Start of PROVIDED MATERIAL

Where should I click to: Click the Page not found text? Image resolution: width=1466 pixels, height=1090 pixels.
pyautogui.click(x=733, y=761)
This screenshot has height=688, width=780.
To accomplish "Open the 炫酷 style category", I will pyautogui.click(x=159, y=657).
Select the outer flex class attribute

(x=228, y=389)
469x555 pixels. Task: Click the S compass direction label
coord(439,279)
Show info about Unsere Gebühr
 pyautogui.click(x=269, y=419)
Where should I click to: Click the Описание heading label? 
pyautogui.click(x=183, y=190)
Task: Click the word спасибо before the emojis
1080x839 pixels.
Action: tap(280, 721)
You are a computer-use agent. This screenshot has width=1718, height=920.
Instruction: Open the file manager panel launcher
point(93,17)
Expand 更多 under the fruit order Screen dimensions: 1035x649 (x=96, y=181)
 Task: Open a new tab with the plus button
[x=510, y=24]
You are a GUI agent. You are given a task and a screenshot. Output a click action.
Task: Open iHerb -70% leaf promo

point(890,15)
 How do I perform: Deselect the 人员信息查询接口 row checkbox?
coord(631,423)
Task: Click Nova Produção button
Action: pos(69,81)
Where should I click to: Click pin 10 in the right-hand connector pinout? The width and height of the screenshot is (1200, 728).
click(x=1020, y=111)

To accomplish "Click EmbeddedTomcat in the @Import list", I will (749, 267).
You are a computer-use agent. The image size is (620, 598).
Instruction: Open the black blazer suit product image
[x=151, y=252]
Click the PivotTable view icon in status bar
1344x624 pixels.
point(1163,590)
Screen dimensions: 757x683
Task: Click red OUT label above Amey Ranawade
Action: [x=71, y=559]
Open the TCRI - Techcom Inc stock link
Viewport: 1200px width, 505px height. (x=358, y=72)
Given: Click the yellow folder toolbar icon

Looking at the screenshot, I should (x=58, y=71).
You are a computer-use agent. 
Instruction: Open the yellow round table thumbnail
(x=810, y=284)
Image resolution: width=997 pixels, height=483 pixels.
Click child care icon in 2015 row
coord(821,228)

End of PROVIDED MATERIAL

WHAT YOU NEED TO DO: Print each entry above word for word, leaving none out.

THE ANSWER:
Where should I click to: Click the Page not found text? Image resolution: width=1466 pixels, height=1090 pixels.
pyautogui.click(x=733, y=761)
This screenshot has height=688, width=780.
To accomplish "Open the 炫酷 style category", I will pyautogui.click(x=159, y=657).
Select the outer flex class attribute

(x=228, y=389)
469x555 pixels. Task: Click the S compass direction label
coord(439,279)
Show info about Unsere Gebühr
 pyautogui.click(x=269, y=419)
Where should I click to: Click the Описание heading label? 
pyautogui.click(x=183, y=190)
Task: Click the word спасибо before the emojis
1080x839 pixels.
Action: tap(280, 721)
You are a computer-use agent. This screenshot has width=1718, height=920.
Instruction: Open the file manager panel launcher
point(93,17)
Expand 更多 under the fruit order Screen dimensions: 1035x649 (x=96, y=181)
 Task: Open a new tab with the plus button
[x=510, y=24]
You are a GUI agent. You are given a task and a screenshot. Output a click action.
Task: Open iHerb -70% leaf promo

point(890,15)
 How do I perform: Deselect the 人员信息查询接口 row checkbox?
coord(631,423)
Task: Click Nova Produção button
Action: pos(69,81)
Where should I click to: Click pin 10 in the right-hand connector pinout? The width and height of the screenshot is (1200, 728).
click(x=1020, y=111)

To accomplish "Click EmbeddedTomcat in the @Import list", I will (749, 267).
You are a computer-use agent. The image size is (620, 598).
Instruction: Open the black blazer suit product image
[x=151, y=252]
Click the PivotTable view icon in status bar
1344x624 pixels.
point(1163,590)
Screen dimensions: 757x683
Task: Click red OUT label above Amey Ranawade
Action: [x=71, y=559]
Open the TCRI - Techcom Inc stock link
Viewport: 1200px width, 505px height. (x=358, y=72)
Given: Click the yellow folder toolbar icon

Looking at the screenshot, I should (x=58, y=71).
You are a computer-use agent. 
Instruction: Open the yellow round table thumbnail
(x=810, y=284)
Image resolution: width=997 pixels, height=483 pixels.
Click child care icon in 2015 row
coord(821,228)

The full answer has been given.